2) These guys are running on fumes, but they haven’t quit. Remember the first few years of the Ferentz era? They guys weren’t very good, but they didn’t quit. I do think the Kelly transfer set things back more than we realize.
3) An earlier post mentioned conditioning and attitude coaching courtesy of Messers Brands and Doyle. I’m all for it. Keep in mind that our boys will never be able to wear white unis again, what with the fear-based poop and pee stains.
4) I’d love to watch a Brands practice. God, I’d eat nails for that guy.
5) We have to be ready to have this conversation again year. Honestly, an NIT berth next year might be our Final Four.
If we do have to hire again after next (or this) season, what do we want in a coach? A lot of coaches want to be treated like the top dog. That’s not gonna happen here. This is Capt. Kirk’s kingdom. And what coach will feel comfortable looking at all those wrestling banners in Carver’s rafters?

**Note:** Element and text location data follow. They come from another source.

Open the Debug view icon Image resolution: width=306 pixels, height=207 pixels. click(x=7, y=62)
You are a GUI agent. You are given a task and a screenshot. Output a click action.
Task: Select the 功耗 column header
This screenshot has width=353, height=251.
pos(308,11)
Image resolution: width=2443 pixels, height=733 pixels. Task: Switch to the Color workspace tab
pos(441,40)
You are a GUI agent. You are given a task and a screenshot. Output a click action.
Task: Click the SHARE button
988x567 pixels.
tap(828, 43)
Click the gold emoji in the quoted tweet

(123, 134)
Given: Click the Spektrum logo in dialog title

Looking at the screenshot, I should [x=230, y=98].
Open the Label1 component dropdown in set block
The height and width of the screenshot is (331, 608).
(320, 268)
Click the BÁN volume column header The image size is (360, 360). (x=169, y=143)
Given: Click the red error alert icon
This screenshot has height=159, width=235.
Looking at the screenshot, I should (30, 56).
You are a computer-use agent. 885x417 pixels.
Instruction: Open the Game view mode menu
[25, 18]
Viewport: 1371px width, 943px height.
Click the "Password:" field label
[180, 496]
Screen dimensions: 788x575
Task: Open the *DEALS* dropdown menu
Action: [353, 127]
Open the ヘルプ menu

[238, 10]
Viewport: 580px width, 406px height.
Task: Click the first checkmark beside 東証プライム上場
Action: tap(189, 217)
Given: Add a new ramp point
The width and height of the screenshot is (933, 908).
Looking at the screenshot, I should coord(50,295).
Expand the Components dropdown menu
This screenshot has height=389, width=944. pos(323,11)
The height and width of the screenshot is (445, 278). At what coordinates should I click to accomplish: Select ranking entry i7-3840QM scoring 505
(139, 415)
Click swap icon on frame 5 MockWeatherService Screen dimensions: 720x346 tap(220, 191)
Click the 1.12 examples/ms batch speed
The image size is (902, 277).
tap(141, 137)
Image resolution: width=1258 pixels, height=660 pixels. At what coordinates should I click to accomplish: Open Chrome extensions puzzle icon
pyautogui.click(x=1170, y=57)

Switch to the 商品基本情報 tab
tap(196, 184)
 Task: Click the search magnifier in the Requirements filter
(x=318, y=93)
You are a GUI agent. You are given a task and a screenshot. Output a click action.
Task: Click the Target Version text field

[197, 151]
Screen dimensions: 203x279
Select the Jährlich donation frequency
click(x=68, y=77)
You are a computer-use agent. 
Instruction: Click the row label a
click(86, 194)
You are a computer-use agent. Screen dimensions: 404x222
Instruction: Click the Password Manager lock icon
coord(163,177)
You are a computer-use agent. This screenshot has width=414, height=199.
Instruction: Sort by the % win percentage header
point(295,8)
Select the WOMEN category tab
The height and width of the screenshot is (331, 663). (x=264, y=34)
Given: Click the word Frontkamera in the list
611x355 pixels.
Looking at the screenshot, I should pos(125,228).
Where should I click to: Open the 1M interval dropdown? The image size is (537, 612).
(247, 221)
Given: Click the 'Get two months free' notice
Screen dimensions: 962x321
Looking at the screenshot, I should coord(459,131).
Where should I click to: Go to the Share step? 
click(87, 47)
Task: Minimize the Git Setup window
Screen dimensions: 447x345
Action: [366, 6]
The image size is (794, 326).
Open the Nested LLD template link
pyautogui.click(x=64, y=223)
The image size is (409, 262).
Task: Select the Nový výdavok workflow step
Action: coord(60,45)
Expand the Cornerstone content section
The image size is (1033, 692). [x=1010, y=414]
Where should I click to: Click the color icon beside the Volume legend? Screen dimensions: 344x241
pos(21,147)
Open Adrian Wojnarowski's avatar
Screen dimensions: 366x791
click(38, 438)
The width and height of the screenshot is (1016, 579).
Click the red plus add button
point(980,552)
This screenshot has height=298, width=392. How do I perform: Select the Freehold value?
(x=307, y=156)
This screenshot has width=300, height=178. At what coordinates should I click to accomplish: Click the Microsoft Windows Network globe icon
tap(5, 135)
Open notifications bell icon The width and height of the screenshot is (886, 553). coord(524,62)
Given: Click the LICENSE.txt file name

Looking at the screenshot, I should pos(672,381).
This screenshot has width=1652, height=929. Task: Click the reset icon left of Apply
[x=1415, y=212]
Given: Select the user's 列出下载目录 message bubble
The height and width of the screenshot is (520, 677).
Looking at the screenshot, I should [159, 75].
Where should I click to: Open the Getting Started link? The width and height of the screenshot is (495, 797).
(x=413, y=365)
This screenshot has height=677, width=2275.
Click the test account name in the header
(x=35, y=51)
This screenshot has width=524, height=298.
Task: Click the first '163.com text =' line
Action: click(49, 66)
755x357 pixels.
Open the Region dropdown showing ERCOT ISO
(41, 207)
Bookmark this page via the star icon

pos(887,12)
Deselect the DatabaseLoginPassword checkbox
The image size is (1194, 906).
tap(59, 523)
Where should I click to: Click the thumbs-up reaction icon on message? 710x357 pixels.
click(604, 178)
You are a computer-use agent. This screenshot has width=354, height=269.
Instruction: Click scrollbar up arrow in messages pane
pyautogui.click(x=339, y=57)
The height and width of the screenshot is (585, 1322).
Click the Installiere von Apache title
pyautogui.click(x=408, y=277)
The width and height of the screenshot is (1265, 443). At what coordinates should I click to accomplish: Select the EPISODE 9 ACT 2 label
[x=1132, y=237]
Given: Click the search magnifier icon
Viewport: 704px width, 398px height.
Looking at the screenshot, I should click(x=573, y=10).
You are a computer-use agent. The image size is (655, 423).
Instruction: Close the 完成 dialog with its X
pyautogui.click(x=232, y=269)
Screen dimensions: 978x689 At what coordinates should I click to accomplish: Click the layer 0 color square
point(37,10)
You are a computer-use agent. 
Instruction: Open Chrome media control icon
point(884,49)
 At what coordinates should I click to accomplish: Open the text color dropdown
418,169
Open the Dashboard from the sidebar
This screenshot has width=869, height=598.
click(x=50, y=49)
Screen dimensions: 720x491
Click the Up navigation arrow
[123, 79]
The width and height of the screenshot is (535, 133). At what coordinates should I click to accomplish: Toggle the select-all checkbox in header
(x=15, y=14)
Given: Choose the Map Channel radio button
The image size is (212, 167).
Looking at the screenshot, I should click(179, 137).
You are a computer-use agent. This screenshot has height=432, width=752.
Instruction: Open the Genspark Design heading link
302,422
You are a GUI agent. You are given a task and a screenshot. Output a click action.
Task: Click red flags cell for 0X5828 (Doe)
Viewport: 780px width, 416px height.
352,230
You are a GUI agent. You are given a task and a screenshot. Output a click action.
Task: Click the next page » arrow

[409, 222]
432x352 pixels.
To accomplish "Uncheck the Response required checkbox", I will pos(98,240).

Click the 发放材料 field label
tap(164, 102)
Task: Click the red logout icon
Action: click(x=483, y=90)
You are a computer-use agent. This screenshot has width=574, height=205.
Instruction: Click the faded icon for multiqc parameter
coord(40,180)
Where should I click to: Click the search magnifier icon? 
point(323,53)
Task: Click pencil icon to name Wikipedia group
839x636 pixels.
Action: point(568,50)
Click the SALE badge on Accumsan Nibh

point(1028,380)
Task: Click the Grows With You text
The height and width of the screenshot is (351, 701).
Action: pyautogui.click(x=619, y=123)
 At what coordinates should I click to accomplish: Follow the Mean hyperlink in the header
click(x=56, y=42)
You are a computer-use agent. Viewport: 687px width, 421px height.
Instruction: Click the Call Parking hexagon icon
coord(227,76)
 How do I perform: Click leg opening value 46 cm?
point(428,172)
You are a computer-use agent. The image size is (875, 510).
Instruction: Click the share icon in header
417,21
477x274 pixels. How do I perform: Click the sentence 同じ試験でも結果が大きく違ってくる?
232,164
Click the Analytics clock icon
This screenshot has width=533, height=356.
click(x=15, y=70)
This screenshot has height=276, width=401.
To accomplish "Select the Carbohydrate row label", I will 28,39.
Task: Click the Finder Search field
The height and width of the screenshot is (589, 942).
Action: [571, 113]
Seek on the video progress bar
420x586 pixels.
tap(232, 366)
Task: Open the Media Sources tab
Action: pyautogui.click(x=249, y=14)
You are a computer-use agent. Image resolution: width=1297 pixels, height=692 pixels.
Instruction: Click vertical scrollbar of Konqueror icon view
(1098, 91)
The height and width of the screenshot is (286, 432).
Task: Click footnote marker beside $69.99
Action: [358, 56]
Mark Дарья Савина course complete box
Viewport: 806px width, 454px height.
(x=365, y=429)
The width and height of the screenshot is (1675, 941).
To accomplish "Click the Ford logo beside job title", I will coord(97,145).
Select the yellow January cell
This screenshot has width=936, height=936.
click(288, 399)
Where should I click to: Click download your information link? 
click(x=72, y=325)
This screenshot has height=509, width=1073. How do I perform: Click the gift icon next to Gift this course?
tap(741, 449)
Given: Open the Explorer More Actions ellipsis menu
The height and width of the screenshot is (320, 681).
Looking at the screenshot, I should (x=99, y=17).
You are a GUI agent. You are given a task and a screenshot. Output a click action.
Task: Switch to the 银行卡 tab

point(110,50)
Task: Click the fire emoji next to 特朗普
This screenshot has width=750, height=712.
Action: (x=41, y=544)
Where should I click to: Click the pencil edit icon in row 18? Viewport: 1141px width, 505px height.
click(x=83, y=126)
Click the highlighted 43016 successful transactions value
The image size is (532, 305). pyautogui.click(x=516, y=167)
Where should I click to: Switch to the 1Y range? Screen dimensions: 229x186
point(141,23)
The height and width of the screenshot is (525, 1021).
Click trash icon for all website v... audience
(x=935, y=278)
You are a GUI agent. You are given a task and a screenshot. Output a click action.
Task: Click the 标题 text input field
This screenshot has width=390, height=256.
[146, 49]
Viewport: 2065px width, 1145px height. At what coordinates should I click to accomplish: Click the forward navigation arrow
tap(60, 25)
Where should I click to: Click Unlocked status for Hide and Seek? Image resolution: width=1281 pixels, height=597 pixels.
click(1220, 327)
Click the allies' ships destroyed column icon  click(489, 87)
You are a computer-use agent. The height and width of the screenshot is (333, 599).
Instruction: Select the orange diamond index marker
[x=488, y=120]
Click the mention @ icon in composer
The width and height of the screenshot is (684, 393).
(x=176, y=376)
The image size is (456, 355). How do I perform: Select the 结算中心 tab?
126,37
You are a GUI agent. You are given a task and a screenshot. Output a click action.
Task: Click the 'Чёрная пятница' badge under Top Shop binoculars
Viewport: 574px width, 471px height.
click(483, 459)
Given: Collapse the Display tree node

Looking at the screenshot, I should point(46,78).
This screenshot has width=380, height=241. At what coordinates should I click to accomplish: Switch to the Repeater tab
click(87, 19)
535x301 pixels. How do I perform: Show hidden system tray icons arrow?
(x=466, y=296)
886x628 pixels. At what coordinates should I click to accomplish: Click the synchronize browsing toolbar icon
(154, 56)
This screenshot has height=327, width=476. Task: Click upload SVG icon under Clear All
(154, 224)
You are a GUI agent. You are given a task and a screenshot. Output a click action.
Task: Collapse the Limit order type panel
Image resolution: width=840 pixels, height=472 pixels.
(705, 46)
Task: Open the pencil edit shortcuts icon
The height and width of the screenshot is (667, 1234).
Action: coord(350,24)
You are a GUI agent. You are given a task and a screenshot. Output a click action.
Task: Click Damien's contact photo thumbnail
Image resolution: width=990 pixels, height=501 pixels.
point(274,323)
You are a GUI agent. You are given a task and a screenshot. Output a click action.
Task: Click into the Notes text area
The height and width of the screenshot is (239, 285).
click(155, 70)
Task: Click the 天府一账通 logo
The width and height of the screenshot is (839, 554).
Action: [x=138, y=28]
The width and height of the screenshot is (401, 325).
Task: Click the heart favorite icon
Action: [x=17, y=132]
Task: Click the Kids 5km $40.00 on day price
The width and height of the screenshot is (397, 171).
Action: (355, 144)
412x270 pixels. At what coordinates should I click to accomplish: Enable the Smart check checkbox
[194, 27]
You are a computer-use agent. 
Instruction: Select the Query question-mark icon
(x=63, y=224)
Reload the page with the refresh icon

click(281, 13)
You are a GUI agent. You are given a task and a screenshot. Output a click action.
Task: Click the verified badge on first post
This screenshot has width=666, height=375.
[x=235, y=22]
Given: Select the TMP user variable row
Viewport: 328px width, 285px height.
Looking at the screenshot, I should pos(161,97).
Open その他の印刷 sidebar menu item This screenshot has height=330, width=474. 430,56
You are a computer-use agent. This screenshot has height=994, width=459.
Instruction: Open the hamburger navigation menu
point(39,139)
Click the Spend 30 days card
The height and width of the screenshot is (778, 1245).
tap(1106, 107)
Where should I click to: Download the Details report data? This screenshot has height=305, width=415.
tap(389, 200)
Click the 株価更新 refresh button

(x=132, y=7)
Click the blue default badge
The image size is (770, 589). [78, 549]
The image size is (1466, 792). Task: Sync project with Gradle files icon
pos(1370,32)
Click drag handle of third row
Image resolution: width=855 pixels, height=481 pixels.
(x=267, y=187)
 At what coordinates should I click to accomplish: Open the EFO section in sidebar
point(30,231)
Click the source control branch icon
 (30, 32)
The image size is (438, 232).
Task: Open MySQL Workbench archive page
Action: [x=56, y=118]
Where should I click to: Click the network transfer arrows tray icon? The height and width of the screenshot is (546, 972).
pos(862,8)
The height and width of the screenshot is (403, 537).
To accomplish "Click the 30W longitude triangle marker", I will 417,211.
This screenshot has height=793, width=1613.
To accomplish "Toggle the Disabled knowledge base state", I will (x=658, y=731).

What kind of coach can set his ego aside enough to stay and be successful here?
Excuse me for my bellicosity. And spelling. Bellicosity and spelling.
by Blackheartnopants on Feb 8, 2010 4:29 PM CST reply actions
Davis and Lickliter in perspective
No worries, vahawk. I understood your intent and don’t take issue. The point I should have been clearer on regarding Tom Davis is that I saw him get the most out of players, and he was able to adjust to the talent he had. He didn’t need others stepping up for him with the “he needs his type of players” mantra. In college, a coach obviously is responsible for the recruiting, but circumstances, such as taking over a program, test those coaches to see if they can create a style of play that maximizes the abilities of the players. I see Lickliter forced into a situation where he doesn’t have the specific ‘tools’ he’d like, and I’m looking to see more from him in doing the best with what he has rather than only knowing one approach.